INSTRUCTIONS TO FOLLOW: Rewrite the passage on childhood and parenting, starting with "Instead of always" and going on through "them the Word.", with "shield" replaced by "guard".

SOURCE PASSAGE:
*****

I walked around our yard and watched the boys.  I remembered the joys of my own childhood. I pictured my young self standing still and waiting for the small flickering of light. I felt the sneaking up, the holding up of one palm, and then the taking of the other hand to quickly trap the lightening bug. My favorite part was the release. Sometimes they would immediately fly off and other times they would linger for a few seconds.  I would not move until I once again saw their flickering of light in the darkness. Then I was off to find the next flickering of light. I never had any doubt that I would find another.

I began to think of the pain in this world, of the darkness the pain brings. The sun always goes down and the darkness always finds its way. My natural instinct as a parent is to wrap my arms around my kids and pull them close to me.  I want to cover their eyes and shield them from the darkness of this world. I love my children and want to protect them. I can’t though.

Instead of always trying to shield them, I need to show them how to stand in the darkness by always looking to God. One day they will have to stand in the darkness and I will not be able to shield them. I will not be able to shield them. (I have to say it once more.) I will not be able to shield them. What I can do is continue to equip them by:

  • Teaching them the Word.
  • Praying with them
  • Praying for them.
  • Leading by example.  
  • Pointing out the light in the darkness, even if it is just a flicker.  
  • Being their light when I can.
  • Allowing them to be my light when they can.  
  • Trusting God and God’s path for them.
  • Praising, loving, and striving to be more like Christ with them…the only unwavering light in this dark world.

*****

PROVIDED DATA:
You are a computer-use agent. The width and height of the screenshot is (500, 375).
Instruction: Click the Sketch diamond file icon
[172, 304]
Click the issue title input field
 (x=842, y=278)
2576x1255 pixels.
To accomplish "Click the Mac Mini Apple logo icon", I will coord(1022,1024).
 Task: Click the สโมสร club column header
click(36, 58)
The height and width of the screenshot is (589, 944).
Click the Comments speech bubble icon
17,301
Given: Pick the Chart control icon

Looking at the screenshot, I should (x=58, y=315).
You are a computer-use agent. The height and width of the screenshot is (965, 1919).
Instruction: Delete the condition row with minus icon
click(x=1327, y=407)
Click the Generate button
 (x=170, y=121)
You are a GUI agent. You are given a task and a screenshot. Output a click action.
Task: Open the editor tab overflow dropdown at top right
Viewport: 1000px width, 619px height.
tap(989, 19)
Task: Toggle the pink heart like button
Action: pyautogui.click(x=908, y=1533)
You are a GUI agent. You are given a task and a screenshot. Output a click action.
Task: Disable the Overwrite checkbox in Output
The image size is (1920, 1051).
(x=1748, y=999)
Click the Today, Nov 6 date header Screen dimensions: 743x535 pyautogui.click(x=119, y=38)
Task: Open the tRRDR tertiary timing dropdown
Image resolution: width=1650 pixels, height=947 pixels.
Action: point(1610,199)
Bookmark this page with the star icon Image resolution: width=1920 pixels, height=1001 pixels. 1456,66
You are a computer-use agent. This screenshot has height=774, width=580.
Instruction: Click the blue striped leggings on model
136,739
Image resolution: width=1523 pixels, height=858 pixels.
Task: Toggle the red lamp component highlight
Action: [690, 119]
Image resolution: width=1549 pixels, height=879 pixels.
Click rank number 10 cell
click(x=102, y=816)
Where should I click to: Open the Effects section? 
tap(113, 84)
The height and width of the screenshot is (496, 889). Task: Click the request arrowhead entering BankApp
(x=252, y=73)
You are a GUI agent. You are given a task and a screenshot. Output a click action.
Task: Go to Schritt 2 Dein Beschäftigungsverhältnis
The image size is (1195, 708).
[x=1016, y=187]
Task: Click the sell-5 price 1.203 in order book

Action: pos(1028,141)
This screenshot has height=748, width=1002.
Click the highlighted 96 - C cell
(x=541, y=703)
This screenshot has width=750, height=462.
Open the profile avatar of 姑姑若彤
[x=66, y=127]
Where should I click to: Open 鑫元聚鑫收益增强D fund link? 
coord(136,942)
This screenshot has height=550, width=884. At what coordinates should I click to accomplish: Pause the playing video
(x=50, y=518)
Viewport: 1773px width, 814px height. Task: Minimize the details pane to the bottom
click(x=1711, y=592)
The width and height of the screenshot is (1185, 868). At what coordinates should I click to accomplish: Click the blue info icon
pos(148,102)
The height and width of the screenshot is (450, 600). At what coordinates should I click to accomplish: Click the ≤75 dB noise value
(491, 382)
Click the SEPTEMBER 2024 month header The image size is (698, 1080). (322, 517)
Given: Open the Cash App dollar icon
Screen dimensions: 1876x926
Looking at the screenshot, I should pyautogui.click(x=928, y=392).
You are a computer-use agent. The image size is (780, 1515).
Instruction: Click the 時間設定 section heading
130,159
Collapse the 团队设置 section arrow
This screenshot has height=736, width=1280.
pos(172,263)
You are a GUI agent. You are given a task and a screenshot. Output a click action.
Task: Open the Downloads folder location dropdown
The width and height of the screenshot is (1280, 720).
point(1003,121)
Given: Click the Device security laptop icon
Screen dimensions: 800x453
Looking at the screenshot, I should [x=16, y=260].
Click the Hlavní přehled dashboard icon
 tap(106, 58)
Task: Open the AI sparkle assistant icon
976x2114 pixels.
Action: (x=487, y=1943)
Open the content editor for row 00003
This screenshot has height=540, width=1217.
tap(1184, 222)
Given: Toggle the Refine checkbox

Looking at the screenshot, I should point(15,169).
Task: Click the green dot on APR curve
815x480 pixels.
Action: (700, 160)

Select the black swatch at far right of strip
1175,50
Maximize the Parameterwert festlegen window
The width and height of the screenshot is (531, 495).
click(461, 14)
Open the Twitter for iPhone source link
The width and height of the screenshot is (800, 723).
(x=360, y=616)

*****

WRITTEN RESPONSE:
Instead of always trying to guard them, I need to show them how to stand in the darkness by always looking to God. One day they will have to stand in the darkness and I will not be able to guard them. I will not be able to guard them. (I have to say it once more.) I will not be able to guard them. What I can do is continue to equip them by:

  • Teaching them the Word.